From: james woodyatt <
jhw@xxxxxxxxxx>
Date: Tuesday, November 7, 2017 at 2:56 PM
To: Lee Howard <
lee@xxxxxxxxxx>
Cc: IETF Discussion Mailing List <
ietf@xxxxxxxx>
Subject: Re: Proposal to revise ISOC's mission statement
On Nov 7, 2017, at 06:59, Lee Howard <
Lee@xxxxxxxxxx> wrote:
On 11/7/17, 4:59 AM, Stephen Farrell <stephen.farrell@xxxxxxxxx> wrote:
[…] While the latter may have some fig-leaf of so-called "consent" or clicked-EULA, it's the same information being gathered/centralised etc. (And of course the latter form of surveillance can nicely feed the former when companies are compelled.)
Another form of corporate surveillance is monitoring your employees’ use of your corporate resources. I hope we don’t collectively object to that. Similarly, parents may surveill their childrens’ use of family resources.
Those are dissimilar with respect to the issue of consent.
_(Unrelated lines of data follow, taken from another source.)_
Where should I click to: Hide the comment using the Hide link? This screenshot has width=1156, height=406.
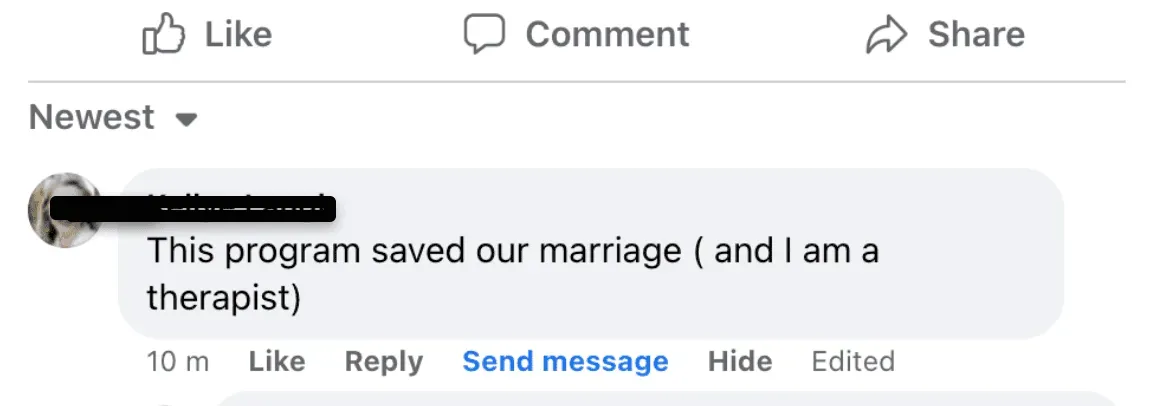tap(740, 361)
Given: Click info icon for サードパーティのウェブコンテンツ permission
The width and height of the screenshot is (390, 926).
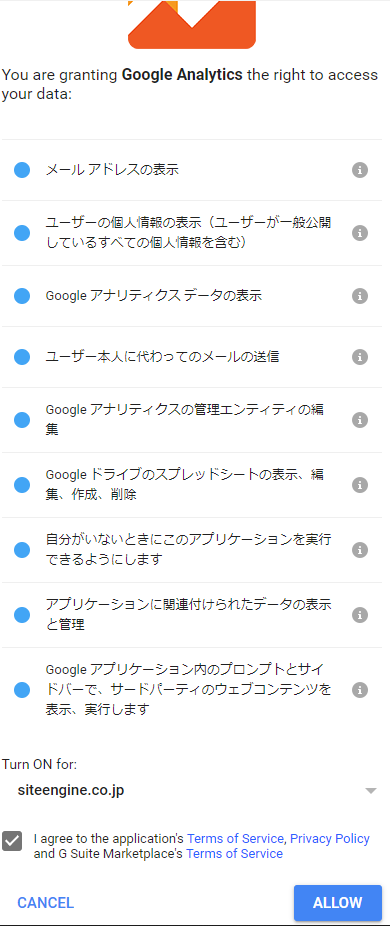Looking at the screenshot, I should [x=360, y=689].
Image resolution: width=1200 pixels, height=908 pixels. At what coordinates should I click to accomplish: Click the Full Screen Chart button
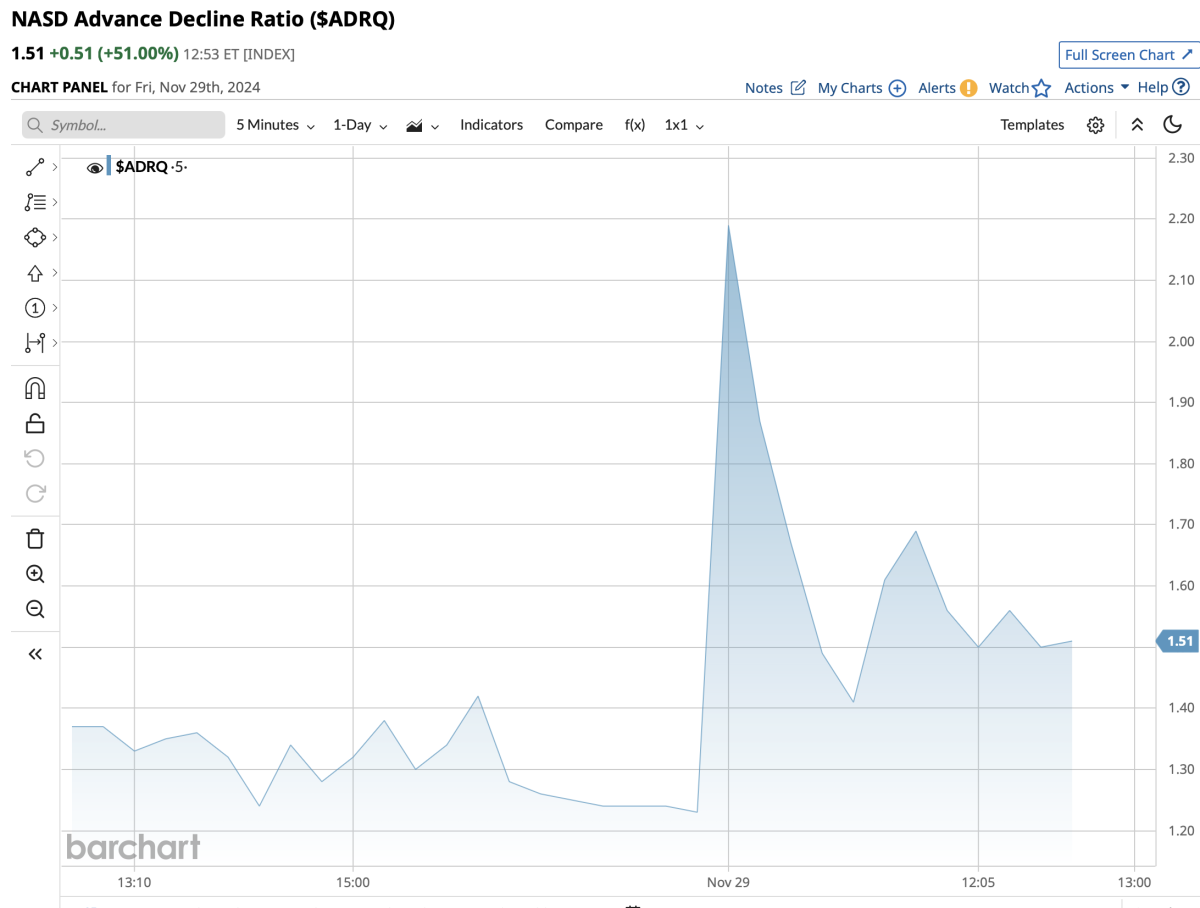[x=1128, y=55]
It’s one thing to use surveillance technologies in the role of legal guardian for dependents without capacity for consent, and it’s an entirely different thing to use a contract of adhesion to coerce subordinates into “consenting” to give up their rights to intimate privacy.
You have no right to “intimate privacy” at work on your company-owned computer on the company network on company time.
Trying to expand my statement to include that is more than simply disingenuously building a straw man to throw down a slippery slope, it’s dishonest.